For paw cleaning I use the washing machine liquitab containers deep enough for a good rinse but not too much water escaping onto floor! Sorry can't offer any help as to why Dexter poos when he comes in, you did say you had chickens could these be related to his poo problems?


----------



## designsbyisis (Dec 27, 2011)

Pollypiglet said:


> For paw cleaning I use the washing machine liquitab containers deep enough for a good rinse but not too much water escaping onto floor! Sorry can't offer any help as to why Dexter poos when he comes in, you did say you had chickens could these be related to his poo problems?


That's a good idea about the container. Do you just use some dog shampoo ? 

I don't think the chickens are the problem - he seems ok with them and they are kept in separate areas.


----------



## Pollypiglet (Oct 22, 2011)

designsbyisis said:


> That's a good idea about the container. Do you just use some dog shampoo ?
> 
> I don't think the chickens are the problem - he seems ok with them and they are kept in separate areas.

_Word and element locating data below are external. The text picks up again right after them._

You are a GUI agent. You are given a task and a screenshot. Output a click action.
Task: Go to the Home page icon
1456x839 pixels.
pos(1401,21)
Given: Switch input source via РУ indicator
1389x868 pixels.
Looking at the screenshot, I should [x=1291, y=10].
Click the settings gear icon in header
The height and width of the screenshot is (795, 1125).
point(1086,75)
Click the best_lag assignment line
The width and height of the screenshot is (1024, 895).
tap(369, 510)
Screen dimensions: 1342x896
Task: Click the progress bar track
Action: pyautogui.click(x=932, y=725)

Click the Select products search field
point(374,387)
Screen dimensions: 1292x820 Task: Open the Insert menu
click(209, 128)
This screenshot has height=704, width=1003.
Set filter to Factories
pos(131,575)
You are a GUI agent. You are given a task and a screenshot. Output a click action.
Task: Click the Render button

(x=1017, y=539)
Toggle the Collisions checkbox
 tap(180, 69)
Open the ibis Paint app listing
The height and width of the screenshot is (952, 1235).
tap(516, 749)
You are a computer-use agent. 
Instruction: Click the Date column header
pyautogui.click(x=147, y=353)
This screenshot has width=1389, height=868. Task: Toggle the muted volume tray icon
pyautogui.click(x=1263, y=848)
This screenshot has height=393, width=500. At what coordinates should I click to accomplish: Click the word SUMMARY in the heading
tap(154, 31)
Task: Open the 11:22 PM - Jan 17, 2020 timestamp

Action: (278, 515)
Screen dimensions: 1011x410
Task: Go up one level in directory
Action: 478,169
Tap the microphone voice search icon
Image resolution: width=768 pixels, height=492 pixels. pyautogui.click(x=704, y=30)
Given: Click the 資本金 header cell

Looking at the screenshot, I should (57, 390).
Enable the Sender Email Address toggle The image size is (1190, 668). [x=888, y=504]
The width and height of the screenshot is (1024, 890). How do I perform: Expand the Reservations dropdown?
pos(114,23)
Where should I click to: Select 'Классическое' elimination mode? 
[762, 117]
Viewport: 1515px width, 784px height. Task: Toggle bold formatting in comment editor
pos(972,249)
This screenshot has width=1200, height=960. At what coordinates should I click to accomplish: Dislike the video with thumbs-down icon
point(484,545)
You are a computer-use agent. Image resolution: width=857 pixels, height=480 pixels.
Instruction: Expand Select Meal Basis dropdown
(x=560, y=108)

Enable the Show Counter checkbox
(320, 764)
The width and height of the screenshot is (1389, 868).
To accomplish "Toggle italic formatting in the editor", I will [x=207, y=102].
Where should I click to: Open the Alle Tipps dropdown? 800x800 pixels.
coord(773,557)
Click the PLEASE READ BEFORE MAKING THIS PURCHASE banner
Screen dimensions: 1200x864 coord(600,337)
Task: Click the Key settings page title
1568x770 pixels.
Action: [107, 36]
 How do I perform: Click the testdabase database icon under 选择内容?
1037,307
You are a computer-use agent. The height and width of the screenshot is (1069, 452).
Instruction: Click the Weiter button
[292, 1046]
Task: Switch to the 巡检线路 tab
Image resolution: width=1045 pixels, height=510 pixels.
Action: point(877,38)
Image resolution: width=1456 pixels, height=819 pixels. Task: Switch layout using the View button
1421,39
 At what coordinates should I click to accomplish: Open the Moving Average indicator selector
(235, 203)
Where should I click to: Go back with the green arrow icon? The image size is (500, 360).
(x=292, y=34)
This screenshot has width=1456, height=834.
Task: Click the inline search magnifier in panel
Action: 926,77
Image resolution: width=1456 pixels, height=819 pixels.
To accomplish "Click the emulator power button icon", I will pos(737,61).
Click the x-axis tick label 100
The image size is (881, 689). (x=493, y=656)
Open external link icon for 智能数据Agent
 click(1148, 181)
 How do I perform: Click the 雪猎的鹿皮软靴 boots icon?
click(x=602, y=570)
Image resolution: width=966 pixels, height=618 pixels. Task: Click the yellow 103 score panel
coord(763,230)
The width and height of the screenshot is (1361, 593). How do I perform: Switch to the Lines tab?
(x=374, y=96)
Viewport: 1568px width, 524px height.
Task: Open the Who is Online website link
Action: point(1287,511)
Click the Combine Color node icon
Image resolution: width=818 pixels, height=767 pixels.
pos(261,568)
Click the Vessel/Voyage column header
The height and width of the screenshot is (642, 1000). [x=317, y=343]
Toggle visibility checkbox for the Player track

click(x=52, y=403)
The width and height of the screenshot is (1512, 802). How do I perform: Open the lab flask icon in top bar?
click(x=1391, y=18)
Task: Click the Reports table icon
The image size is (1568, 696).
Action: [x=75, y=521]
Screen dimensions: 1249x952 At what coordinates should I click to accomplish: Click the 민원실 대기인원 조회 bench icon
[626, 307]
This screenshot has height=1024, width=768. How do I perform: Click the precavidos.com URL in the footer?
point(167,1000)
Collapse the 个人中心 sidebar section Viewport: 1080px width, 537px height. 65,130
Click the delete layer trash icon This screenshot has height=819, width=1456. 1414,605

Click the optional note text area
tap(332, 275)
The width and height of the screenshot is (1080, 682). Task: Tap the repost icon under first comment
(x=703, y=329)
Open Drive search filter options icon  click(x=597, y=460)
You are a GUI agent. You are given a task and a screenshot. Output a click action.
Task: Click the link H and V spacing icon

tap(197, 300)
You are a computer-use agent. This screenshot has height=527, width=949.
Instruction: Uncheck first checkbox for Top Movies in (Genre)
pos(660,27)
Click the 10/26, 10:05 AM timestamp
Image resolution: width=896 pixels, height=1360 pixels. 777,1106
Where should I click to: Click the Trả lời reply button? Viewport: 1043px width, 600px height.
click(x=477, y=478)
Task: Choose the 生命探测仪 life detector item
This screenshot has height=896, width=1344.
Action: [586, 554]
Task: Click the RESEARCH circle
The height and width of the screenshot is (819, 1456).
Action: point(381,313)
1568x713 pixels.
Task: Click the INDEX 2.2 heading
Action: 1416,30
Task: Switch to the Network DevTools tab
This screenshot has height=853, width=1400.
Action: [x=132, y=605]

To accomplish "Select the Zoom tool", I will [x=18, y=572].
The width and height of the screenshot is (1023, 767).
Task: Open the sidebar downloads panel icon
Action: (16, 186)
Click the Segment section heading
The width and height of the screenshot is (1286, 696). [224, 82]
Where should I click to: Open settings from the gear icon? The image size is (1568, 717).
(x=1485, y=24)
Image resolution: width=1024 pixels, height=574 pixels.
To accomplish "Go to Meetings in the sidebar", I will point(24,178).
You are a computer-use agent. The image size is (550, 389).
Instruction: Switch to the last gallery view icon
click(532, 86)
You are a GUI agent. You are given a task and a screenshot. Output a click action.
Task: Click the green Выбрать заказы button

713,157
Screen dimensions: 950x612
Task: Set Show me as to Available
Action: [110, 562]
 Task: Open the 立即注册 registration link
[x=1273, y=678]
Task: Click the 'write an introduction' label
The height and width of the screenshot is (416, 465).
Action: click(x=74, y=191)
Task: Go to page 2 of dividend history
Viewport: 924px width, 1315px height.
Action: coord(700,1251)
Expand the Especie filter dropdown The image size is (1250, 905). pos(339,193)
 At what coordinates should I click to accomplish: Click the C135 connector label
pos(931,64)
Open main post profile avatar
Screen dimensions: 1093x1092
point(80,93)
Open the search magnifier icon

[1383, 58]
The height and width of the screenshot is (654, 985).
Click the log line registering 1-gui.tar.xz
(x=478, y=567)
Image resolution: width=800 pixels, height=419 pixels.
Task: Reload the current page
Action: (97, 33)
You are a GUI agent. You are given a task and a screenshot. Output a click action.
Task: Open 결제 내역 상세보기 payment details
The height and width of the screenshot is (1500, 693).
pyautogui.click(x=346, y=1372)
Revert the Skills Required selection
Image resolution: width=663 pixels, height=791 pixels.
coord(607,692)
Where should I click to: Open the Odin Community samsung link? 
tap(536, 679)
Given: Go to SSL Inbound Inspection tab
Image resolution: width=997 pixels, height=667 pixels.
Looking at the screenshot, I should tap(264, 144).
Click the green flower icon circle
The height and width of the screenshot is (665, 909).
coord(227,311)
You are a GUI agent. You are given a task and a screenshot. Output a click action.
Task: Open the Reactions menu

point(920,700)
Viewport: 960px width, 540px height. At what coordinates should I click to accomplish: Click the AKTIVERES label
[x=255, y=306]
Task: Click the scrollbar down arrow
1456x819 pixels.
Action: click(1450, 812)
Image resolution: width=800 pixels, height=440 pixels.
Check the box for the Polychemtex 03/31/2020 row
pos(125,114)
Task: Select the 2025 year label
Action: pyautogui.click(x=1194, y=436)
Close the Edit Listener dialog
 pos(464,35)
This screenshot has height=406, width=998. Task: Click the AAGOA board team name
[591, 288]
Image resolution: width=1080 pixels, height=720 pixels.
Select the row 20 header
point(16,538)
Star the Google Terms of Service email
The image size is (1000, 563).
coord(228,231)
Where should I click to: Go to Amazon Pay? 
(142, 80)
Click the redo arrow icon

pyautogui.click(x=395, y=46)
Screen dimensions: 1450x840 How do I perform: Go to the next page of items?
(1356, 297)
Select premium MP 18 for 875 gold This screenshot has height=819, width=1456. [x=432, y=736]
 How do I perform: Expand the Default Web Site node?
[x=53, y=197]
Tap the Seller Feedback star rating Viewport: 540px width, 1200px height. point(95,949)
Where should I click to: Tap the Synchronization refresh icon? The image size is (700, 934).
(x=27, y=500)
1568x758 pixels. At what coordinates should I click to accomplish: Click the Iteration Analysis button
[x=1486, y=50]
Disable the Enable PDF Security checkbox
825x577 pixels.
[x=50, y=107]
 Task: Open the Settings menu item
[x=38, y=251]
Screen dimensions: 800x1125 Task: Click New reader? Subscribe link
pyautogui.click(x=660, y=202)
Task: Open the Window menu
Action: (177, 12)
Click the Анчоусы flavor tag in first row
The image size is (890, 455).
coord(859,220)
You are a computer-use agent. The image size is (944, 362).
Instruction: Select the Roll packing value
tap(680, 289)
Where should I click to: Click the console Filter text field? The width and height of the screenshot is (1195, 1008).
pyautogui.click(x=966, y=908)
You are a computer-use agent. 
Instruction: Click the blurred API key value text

Just a drop so no need to bother with rinsing quick dunk and towel off. The bigger containers are the best much easier than a bowl.


----------



## JoJo (Mar 2, 2011)

How is Dexter today?


----------



## designsbyisis (Dec 27, 2011)

Well his loose poos are ok now thank you. I have just been out to buy a bag of Barking Heads Puppy Food & going to introduce that slowly. (although they are not very specific about how much - it says for under 5kg 3 month puppy feed between 110 & 215 g - quite a large range !)

No crate incidents today so far. Although husband said that this morning he went out & wandered around but did nothing until just outside back door !!


----------



## JoJo (Mar 2, 2011)

Oh Lisa ... pleased his poo is firming up (sorry to be so graphic) ... I hope you will be pleased with Barking Heads range, ref the amount to feed, I have been asked this via my ASK JOJO on my site, it is a big range on the packaging .. in my experience cockapoos are not greeding and you could just start by offering an inbetween amount and see how you go. 

Great no poos in the crate ... & at least it was outside the back door


----------



## designsbyisis (Dec 27, 2011)

Just an update - as Dexter has been on the Barking Heads feed, his poos have hardened up lovely. Coincidence maybe ? but nice all the same. And now we seem able to work out when he needs to go - I think he was getting caught short !!!


----------



## Pollypiglet (Oct 22, 2011)

Great when a plan comes together! Amazing how something so small has such a big impact! Hope all your poos are all you ever hope for!


----------



## designsbyisis (Dec 27, 2011)

pollypiglet said:


> great when a plan comes together! Amazing how something so small has such a big impact! Hope all your poos are all you ever hope for!


thank you very much


----------



## Salfordnurse (May 4, 2011)

Pollypiglet said:


> Great when a plan comes together! Amazing how something so small has such a big impact! Hope all your poos are all you ever hope for!


which Poo's would that be? bowel movement poos or cockapoos? 

Simon and Poppy


----------



## Pollypiglet (Oct 22, 2011)

Salfordnurse said:


> which Poo's would that be? bowel movement poos or cockapoos?
> 
> Simon and Poppy


Both! amazing how a "POO" can have such an impact on your life! Suddenly I feel we can become bowel obcessed!


----------